Given a string containing only ‘(‘, ‘)’, ‘{‘, ‘}’, ‘[‘, ‘]’, check whether the string is valid.

A valid string must meet the following requirements:

  • An open parenthesis must be closed with a close parenthesis of the same type.
  • The left parentheses must be closed in the correct order.

Note that an empty string can be considered a valid string.

Example 1:

Input: "()" Output: trueCopy the code

Example 2:

Input: "()[]{}" Output: trueCopy the code

Example 3:

Input: "(]" Output: falseCopy the code

Their thinking

So when we started looking at this problem, we couldn’t help but wonder if we could calculate the number of open parentheses, and the number of close parentheses, if we had the same number of left and right parentheses, would that be valid parentheses?

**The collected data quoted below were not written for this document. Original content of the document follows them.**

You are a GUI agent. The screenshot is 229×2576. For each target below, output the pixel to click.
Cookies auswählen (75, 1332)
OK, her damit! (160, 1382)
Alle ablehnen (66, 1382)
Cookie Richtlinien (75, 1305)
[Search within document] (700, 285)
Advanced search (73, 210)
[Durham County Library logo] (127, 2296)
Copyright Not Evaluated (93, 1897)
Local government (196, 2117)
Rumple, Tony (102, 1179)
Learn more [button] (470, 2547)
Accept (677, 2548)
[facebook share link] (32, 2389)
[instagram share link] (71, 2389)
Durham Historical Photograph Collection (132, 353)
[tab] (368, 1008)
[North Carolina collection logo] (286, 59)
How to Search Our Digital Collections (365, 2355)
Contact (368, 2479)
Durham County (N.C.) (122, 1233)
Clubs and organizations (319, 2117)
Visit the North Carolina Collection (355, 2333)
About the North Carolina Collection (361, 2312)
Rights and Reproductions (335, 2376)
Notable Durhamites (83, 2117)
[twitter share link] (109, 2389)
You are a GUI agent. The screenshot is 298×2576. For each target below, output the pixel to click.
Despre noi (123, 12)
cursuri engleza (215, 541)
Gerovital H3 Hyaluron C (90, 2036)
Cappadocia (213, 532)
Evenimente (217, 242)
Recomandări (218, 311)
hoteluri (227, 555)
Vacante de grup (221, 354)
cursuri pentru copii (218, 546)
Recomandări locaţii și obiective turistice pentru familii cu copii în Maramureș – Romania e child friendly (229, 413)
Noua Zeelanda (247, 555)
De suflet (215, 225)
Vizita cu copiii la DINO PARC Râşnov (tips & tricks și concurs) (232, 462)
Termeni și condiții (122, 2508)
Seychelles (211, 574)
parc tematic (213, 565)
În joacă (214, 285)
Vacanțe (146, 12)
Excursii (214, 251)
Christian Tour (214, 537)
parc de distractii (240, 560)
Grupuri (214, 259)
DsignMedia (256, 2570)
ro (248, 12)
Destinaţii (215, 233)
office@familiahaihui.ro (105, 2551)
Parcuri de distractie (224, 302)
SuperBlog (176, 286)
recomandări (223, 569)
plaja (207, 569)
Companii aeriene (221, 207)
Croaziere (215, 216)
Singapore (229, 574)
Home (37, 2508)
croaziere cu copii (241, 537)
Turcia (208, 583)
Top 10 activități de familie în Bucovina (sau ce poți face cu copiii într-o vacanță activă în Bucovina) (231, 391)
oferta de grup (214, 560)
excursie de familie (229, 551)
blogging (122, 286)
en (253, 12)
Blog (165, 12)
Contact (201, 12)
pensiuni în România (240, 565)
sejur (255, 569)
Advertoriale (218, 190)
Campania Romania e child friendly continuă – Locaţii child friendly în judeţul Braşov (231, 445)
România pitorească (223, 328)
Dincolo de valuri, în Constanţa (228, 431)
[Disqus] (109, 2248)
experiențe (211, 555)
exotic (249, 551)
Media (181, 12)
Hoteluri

In fact, no, if the input is [{]}, the left and right parentheses of each type are equal, but not valid parentheses. This is because the result also depends on the position of the parentheses.

def isValid(s):
    dic = {')': '(', ']': '[', '}': '{'}
    stack = []
    for i in s:
        if stack and i in dic:
            if stack[-1] == dic[i]:
                stack.pop()
            else:
                return False
        else:
            stack.append(i)

    return not stack


if __name__ == '__main__':
    print(isValid("()["))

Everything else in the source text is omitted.